**TEXTE SOURCE:**
:::::

Les affectations dans la maison justice

Partant de l’état des lieux sous Gbèdo, il faut comprendre qu’en réalité, les affectations étaient faites sur fond de règlements de comptes. Elle a parachuté des collègues dans des Cours d’Appel un peu partout sur le territoire national. Vous savez bien qu’un capitaine ne passe pas service à un commandant. Mais, c’est ce qui s’est passé dans notre corporation. Donc ces règles élémentaires qui régissent la corporation ont été violées. Ce que nous avons dénoncé en son temps. Il y a aussi le non respect des règles de préséance. Il y a aussi les promotions qu’il faut respecter. Il ne faut pas qu’un jeune soit au 1er cabinet et qu’un ancien au 2ème cabinet. Il y a des juridictions aujourd’hui qui ont un 1er cabinet sans 2ème, mais avec un 3ème, 4ème et 5ème. C’est le fait de Gbèdo à Lokossa. A Abomey, vous avez un 1er cabinet qui n’est pas pourvu mais un 2ème qui est pourvu et un 3ème. Or, dans ces cabinets là, vous avez des gens en détention. A Porto-Novo, vous avez un Procureur, un 1er substitut, un 2ème substitut mais sans un 3ème substitut, un 4ème substitut et vous avez un 5ème substitut. En ce qui concerne les propositions à nomination tout se décide au niveau du Garde des Sceaux. C’est pourquoi les états généraux sont les bienvenus. C’est peut-être l’occasion pour davantage défendre certains principes. C’est au Garde des sceaux de faire le point de qui il faut consulter et pour quel poste il faut consulter le collègue. Lorsque les consultations sont terminées, il fait le point des avis favorables et des avis non favorables et bouche les trous au besoin.

:::::

**DONNÉES AFFICHÉES:**
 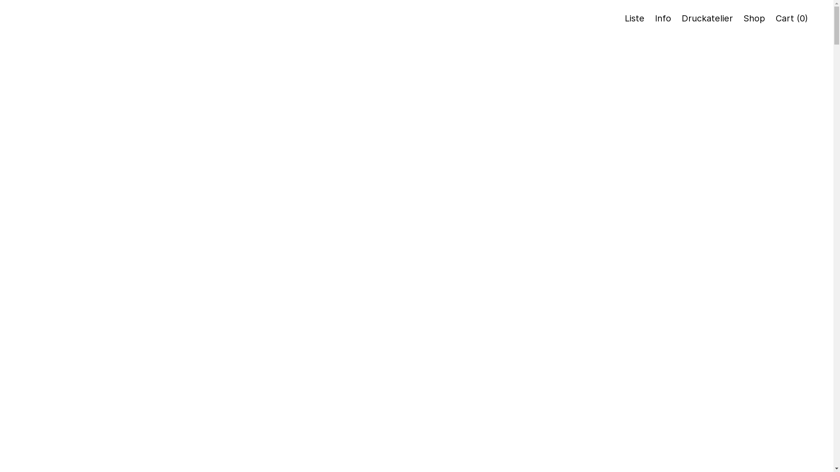 What do you see at coordinates (743, 18) in the screenshot?
I see `'Shop'` at bounding box center [743, 18].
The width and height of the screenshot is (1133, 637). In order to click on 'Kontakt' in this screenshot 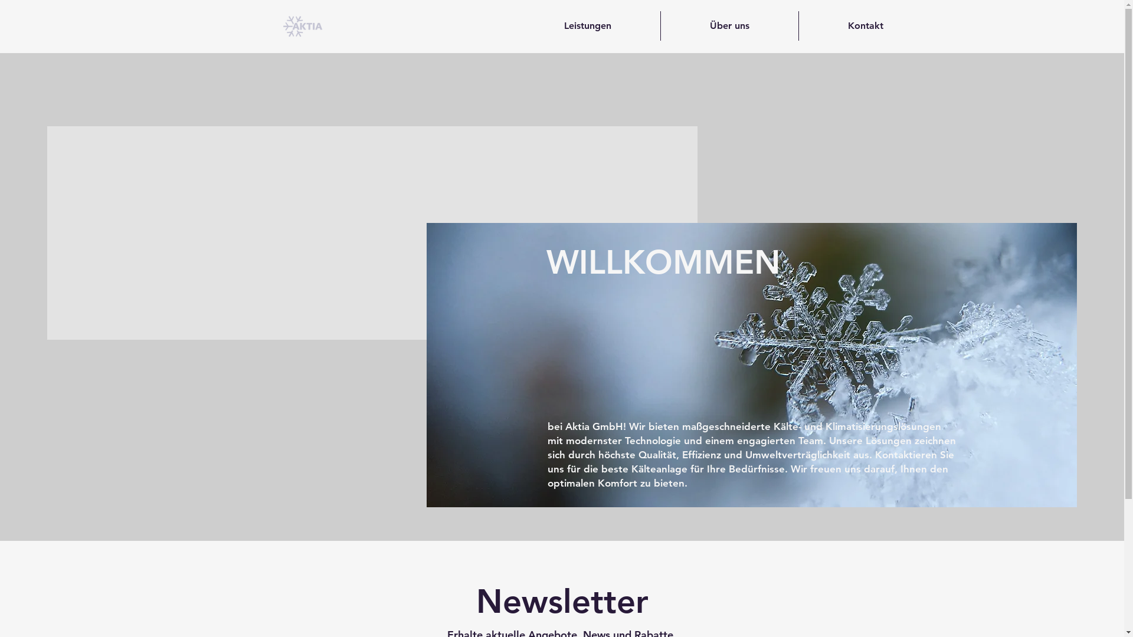, I will do `click(865, 25)`.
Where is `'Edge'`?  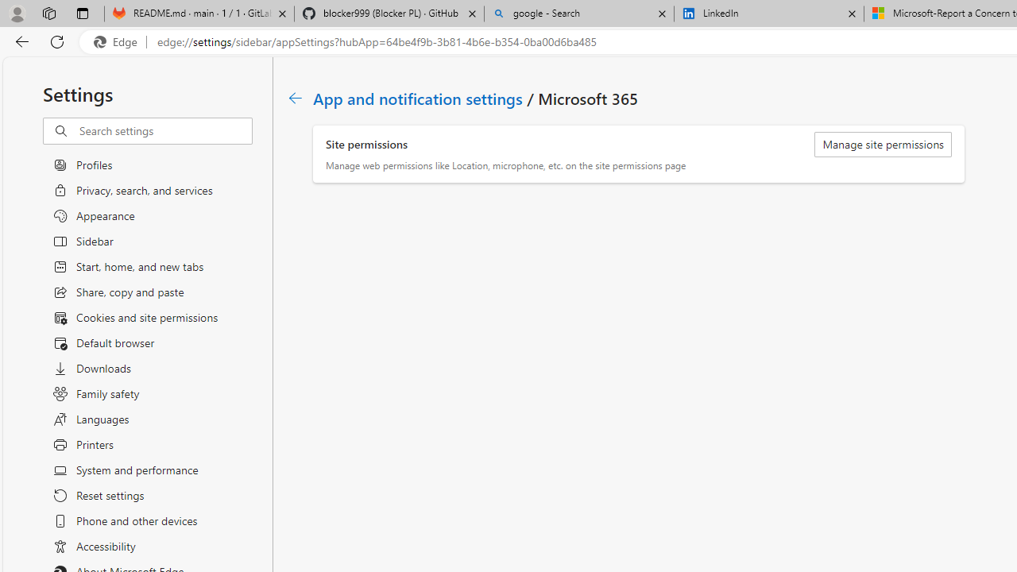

:::::

**CONSIGNES:**
A – D'après le texte source, à quel niveau se décident les propositions à nomination ?
B – Relevez toutes les villes nommées dans le texte source.
Répondez en vous fondant uniquement sur le texte source.

**CORRIGÉS:**
A – Au niveau du Garde des Sceaux.

B – Lokossa, Abomey, Porto-Novo